He's looking at some pelvic bone and he's telling you man or woman and age and da, da,
da, da.
So it's just, it was a lot of fun to have him on the site.
And you have to depend upon a good team of people from different backgrounds.
Depending on what you're doing, do you need a structural engineer because you're going
deep?
Do you need this forensic anthropologist?
Do you need the numismatist?
Do you need for the coins?
But it really is exciting because what you're doing is
you're recovering the remains of ancient cultures.
That's what really archeology is.
And you're doing that through the examination
of the material remains.
And it's not just the things,
but it's the things that then indicate human activity,
human lives. I mean, it really is the way to connect to those people of the past.
And oftentimes, you know, it's not the big, high and mighty, the emperors, like I've done a lot of
TV shows, and it's like, tell us one more episode, do one more episode on Caligula, you know, or
somebody's from Nero, Burning Rome.

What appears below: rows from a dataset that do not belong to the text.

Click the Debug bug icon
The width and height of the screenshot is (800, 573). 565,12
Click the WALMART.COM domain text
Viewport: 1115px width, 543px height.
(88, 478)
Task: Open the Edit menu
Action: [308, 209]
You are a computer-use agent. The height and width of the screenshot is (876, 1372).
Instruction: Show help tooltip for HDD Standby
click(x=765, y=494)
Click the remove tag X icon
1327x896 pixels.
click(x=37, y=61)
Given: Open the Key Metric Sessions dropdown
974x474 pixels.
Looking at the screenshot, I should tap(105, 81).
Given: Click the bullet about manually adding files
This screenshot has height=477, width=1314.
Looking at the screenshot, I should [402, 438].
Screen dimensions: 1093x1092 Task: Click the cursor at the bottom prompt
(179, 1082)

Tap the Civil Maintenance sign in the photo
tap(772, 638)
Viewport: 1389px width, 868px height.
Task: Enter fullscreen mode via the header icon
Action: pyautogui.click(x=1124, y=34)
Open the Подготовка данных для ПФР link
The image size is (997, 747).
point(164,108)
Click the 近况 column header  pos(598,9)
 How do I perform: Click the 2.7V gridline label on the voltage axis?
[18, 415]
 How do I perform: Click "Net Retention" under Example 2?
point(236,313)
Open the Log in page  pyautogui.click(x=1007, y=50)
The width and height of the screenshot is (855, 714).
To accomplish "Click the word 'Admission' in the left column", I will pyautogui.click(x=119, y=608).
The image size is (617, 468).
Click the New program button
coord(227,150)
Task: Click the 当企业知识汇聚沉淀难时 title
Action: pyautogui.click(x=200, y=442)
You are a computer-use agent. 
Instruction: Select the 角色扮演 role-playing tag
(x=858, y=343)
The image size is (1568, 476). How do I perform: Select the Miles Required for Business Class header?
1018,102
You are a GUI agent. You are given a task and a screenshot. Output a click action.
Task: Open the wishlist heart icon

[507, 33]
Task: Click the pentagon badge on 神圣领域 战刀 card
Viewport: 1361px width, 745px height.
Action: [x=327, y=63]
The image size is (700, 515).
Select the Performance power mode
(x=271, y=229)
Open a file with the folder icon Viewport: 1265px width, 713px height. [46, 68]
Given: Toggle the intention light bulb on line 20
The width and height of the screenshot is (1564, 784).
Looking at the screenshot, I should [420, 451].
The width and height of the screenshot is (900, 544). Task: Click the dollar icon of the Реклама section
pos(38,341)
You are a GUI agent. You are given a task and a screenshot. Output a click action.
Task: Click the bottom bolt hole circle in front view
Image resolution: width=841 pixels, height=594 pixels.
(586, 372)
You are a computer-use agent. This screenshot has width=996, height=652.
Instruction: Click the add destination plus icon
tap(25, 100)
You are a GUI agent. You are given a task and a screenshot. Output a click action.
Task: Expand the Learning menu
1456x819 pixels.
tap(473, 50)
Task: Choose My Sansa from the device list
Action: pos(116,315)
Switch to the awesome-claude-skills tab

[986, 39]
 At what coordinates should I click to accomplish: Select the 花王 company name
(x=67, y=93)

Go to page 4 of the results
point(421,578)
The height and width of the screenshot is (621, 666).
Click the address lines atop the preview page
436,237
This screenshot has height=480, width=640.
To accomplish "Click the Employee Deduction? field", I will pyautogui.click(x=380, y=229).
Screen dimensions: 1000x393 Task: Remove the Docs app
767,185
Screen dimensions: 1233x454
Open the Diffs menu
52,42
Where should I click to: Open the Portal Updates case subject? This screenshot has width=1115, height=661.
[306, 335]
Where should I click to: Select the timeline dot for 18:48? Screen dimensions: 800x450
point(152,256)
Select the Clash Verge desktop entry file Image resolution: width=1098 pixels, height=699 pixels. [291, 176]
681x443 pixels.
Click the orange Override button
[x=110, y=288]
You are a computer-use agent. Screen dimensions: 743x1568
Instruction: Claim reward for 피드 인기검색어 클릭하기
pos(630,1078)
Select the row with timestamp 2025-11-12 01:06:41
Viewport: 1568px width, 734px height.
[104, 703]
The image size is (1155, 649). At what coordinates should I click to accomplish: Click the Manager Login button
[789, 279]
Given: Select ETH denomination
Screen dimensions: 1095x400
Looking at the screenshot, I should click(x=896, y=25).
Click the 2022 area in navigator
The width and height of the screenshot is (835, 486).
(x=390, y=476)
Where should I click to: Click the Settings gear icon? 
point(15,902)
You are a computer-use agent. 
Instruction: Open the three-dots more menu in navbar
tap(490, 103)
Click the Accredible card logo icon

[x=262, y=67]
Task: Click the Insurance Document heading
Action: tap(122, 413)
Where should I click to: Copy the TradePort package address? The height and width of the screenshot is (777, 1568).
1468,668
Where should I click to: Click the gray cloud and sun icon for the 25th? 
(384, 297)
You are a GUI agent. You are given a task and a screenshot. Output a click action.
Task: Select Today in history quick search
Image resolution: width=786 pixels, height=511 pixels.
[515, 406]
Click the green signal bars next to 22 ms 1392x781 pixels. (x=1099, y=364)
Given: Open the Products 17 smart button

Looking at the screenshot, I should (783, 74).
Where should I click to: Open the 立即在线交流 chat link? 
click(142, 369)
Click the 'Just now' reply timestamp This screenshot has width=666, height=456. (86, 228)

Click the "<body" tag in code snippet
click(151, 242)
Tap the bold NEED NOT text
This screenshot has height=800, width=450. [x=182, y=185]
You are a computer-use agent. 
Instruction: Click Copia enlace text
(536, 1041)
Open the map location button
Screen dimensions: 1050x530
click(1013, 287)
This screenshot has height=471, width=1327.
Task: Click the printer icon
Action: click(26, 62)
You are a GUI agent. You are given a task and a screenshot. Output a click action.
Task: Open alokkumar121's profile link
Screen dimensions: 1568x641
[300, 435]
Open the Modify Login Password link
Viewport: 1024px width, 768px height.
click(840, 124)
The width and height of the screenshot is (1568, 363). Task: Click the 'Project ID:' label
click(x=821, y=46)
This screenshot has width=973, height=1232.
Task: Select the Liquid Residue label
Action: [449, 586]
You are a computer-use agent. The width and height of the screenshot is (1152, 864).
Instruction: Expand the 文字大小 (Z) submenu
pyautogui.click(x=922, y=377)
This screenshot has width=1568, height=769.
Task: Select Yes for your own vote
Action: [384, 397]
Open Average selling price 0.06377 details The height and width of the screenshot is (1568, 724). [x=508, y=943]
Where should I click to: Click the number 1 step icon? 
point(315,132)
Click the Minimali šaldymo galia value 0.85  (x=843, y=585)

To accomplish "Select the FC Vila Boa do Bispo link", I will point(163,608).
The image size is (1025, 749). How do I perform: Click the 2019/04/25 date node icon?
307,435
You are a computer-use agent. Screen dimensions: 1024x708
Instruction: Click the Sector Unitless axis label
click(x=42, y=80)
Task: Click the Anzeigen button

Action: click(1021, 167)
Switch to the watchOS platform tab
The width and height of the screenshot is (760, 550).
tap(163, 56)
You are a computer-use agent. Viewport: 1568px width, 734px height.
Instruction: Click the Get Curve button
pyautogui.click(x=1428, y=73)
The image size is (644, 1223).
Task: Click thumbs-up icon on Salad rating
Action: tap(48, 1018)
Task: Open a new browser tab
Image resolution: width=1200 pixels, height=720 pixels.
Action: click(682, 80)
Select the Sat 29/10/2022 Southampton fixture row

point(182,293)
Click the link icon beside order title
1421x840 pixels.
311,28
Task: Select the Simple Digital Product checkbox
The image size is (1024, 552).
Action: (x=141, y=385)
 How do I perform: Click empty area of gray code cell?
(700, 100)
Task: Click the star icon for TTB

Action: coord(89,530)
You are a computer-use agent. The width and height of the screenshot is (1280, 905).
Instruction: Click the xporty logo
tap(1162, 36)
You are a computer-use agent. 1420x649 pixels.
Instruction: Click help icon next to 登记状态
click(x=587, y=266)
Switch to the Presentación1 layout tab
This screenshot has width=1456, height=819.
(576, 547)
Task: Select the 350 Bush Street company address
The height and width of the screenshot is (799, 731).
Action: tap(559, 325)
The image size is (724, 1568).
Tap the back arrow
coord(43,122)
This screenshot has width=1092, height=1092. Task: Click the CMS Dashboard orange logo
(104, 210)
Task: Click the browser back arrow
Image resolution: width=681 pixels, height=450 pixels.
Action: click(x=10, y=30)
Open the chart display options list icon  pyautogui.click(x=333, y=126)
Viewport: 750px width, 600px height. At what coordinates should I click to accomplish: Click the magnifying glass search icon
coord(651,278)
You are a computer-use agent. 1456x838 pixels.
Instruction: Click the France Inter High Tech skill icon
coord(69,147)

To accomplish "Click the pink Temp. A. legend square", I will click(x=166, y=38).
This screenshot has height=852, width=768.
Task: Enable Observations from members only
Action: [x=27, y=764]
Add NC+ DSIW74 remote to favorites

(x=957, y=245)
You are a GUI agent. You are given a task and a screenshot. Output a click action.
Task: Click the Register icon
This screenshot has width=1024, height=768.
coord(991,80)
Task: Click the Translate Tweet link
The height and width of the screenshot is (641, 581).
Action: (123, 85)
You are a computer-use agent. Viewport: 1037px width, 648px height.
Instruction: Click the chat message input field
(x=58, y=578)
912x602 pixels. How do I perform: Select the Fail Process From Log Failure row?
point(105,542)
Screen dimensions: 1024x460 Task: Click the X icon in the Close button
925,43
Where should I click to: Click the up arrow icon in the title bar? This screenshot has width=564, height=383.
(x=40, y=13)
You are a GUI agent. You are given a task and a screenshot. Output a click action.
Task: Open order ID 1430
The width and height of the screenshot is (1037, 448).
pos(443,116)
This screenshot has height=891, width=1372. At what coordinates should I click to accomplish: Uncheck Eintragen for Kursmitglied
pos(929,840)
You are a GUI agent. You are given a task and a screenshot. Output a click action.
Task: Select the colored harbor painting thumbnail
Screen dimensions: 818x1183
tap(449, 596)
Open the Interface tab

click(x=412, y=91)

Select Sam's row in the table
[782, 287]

But it's also just that average person, those communities, who are those people.
And so they oftentimes remain anonymous because they don't have the funds to leave behind
something great and massive and impressive.
So it's really the archeological remains that can help unearth their story.
And how did ancient Romans live?
Yeah, there's different ways of looking at it because on the one hand, we just, I mean,
I'm still in awe of the aqueducts
that were constructed to bring all that water into a city.
I mean, how do you maintain a million people?
I mean, that's a mega city.
Cities didn't get that large until after the 1700s.
I mean, this is, you gotta get the Industrial Revolution
to have the sophistication to have those cities.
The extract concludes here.